Two new studies provide more insight on the health risks posed by exposure to marijuana smoke and the concerted effort the marijuana industry is making to influence policymaking.
First, an article from researchers at the University of California at Berkeley, Fine Particulate Matter Exposure From Secondhand Cannabis Bong Smoking, found that contrary to popular belief, cannabis bong smoking is not safe for non-smokers. A bong is a device, similar to a hookah, that cools inhaled smoke from the heating bowl through water to allow for a larger quantity of cooled smoke to be consumed. The researchers discovered that “cannabis bong smoking in the home generated 4 times greater PM2.5 concentrations than cigarette or tobacco hookah (waterpipe) smoking.” The significant increase in secondhand smoke output from bong smoking, even compared with cigarette and hookah smoking, is concerning and provides additional rationale for why smokefree spaces should be free from all types of secondhand smoke exposure, and that smokefree laws should not be weakened to allow indoor marijuana smoking.
Second, a study this month by researchers at the University of California at San Francisco looked at cannabis/marijuana industry lobbying in Colorado, the first state to legalize adult use of cannabis. They found that between 2010 – 2021, the cannabis industry spent more than $7 million to lobby the Colorado State Legislature in support of 367 bills that tried to make cannabis use easier and more accessible. Bills that succeeded in being adopted include one that weakened smokefree air protections by allowing communities to license businesses to permit marijuana smoking and vaping indoors,including in restaurants that are open to people over age 21.
The study also found that nearly half of lobbyists did not disclose that they represented the cannabis industry or interests, which makes it difficult for people to track the industry’s activity and spending. As the study notes, “The cannabis industry has an interest in creating a regulatory environment which maximizes profits at the cost of public health, similar to the tobacco, alcohol, and food industries.” It is imperative for public health advocates to educate policymakers and the public about the cannabis industry’s well-funded lobbying activities that aim to promote their profits over the public’s wellbeing.

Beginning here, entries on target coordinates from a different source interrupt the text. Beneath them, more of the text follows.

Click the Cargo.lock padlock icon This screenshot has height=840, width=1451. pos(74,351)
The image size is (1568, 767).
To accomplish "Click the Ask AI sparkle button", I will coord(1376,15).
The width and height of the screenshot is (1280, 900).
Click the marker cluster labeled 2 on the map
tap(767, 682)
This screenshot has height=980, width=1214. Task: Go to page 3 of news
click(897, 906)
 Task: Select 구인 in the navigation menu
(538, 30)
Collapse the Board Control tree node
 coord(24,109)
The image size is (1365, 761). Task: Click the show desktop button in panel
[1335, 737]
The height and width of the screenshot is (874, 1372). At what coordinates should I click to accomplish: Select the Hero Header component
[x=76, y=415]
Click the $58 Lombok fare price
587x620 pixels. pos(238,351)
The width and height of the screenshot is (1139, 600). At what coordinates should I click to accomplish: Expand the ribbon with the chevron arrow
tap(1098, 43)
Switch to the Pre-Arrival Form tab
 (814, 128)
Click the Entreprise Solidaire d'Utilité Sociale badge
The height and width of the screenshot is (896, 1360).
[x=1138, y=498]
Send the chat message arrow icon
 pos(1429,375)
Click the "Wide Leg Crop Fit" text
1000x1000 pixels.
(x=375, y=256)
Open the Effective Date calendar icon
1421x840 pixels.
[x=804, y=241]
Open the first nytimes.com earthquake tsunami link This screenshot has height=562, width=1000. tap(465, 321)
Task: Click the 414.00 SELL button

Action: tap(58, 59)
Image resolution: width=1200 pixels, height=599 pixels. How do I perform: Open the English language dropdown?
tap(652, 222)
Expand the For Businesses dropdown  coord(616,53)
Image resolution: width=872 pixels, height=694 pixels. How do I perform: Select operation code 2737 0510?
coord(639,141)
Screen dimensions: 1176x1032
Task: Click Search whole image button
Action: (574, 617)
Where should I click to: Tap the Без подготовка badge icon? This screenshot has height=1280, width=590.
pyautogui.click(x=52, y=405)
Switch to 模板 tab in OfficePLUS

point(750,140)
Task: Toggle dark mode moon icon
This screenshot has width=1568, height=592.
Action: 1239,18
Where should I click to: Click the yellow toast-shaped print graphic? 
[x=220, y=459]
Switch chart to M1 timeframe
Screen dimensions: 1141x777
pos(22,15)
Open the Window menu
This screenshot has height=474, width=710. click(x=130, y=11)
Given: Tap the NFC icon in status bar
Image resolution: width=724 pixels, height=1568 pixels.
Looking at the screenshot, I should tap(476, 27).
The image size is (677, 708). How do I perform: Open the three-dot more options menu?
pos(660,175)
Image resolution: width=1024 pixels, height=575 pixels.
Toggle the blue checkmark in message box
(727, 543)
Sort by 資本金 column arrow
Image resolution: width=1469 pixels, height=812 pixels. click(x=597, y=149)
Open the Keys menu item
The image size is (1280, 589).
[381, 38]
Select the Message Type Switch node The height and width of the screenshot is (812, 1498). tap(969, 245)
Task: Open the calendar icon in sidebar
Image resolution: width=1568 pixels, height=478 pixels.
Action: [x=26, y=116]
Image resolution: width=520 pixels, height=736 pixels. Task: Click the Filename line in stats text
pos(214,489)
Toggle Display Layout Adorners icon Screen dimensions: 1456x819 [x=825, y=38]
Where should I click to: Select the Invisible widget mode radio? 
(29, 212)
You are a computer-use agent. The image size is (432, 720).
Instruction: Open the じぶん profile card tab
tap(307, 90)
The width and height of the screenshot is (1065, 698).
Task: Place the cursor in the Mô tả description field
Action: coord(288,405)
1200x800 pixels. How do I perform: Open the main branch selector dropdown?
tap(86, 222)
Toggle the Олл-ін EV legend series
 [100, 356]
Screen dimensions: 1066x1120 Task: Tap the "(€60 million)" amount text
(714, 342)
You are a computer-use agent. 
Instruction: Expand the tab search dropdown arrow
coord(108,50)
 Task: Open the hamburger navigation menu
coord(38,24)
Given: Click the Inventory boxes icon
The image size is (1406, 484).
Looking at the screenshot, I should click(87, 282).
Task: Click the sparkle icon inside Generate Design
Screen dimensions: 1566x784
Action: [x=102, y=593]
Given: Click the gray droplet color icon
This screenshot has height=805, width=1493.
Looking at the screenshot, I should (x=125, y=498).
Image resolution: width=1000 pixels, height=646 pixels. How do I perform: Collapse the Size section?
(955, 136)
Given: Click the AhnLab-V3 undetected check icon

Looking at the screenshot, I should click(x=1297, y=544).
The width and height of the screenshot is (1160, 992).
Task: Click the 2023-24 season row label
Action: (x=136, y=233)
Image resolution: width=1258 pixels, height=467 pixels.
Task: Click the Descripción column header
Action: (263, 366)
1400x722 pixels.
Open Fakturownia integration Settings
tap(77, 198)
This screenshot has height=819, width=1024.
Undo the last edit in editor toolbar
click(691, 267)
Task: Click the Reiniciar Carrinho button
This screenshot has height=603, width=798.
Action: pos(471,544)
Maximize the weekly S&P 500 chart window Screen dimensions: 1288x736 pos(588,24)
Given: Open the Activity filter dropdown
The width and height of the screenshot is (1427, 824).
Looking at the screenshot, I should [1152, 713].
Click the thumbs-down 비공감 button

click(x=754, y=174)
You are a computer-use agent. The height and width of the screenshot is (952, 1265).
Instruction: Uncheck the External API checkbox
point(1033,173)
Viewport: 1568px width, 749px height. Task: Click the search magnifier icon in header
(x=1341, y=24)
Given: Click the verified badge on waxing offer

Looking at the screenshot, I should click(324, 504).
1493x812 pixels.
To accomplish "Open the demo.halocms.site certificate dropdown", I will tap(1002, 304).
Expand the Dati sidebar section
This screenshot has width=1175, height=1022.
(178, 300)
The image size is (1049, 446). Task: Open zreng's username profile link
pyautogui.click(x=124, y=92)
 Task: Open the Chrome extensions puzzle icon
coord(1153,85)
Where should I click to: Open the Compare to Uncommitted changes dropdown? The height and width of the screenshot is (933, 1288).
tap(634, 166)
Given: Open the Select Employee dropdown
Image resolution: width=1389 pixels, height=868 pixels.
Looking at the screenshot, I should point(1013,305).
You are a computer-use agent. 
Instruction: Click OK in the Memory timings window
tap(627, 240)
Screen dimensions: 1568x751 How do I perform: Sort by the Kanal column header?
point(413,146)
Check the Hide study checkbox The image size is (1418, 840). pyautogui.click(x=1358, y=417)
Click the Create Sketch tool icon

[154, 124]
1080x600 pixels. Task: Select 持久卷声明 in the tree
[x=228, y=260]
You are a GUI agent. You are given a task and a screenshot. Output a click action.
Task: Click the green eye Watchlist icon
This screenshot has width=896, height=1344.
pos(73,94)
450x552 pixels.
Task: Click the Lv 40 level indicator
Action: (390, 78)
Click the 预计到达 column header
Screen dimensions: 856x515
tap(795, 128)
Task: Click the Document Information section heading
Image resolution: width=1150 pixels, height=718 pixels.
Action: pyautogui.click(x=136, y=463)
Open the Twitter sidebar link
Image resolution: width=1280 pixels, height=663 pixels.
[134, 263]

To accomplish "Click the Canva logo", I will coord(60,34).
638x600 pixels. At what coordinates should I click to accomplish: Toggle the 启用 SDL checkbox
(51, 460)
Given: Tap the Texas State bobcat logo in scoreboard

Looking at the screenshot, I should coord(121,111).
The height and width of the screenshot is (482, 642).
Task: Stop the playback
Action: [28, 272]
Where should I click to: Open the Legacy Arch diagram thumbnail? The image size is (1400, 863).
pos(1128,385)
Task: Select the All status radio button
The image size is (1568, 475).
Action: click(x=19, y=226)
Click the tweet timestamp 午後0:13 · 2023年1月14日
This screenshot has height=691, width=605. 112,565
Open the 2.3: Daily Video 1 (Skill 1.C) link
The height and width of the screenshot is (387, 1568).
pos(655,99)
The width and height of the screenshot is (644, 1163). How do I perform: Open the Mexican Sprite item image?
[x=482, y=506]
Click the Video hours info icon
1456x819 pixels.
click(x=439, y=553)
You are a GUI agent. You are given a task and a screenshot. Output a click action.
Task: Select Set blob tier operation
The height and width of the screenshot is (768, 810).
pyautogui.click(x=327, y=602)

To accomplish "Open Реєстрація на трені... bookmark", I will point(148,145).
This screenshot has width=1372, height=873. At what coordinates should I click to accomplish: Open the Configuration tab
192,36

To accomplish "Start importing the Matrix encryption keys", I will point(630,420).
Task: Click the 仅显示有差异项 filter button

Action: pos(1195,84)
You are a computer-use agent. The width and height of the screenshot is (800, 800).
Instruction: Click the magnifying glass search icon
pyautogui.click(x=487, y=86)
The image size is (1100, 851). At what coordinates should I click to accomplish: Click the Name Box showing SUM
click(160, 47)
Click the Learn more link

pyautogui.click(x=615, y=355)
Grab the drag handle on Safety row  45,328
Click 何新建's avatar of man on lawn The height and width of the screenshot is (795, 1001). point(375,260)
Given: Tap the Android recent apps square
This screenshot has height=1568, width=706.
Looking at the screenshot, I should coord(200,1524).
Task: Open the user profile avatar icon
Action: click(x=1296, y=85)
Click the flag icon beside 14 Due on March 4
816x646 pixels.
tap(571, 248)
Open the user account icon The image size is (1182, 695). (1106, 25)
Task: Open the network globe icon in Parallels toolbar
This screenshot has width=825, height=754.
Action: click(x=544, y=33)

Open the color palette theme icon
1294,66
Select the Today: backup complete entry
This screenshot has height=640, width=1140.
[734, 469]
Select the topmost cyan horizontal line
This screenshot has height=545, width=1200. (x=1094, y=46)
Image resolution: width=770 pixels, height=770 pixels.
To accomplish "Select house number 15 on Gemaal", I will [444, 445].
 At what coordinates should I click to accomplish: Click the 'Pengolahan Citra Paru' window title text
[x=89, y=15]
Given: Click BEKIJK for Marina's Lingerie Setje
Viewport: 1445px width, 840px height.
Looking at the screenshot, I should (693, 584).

Overall, these studies highlight the need for tobacco control and public health advocates to continue working to protect smokefree air laws from marijuana industry-supported attempts to weaken these important workplace protections. The body of research on secondhand marijuana smoke is broad enough that we know that all types of smoking and vaping should not be permitted in indoor smokefree spaces in order to protect health.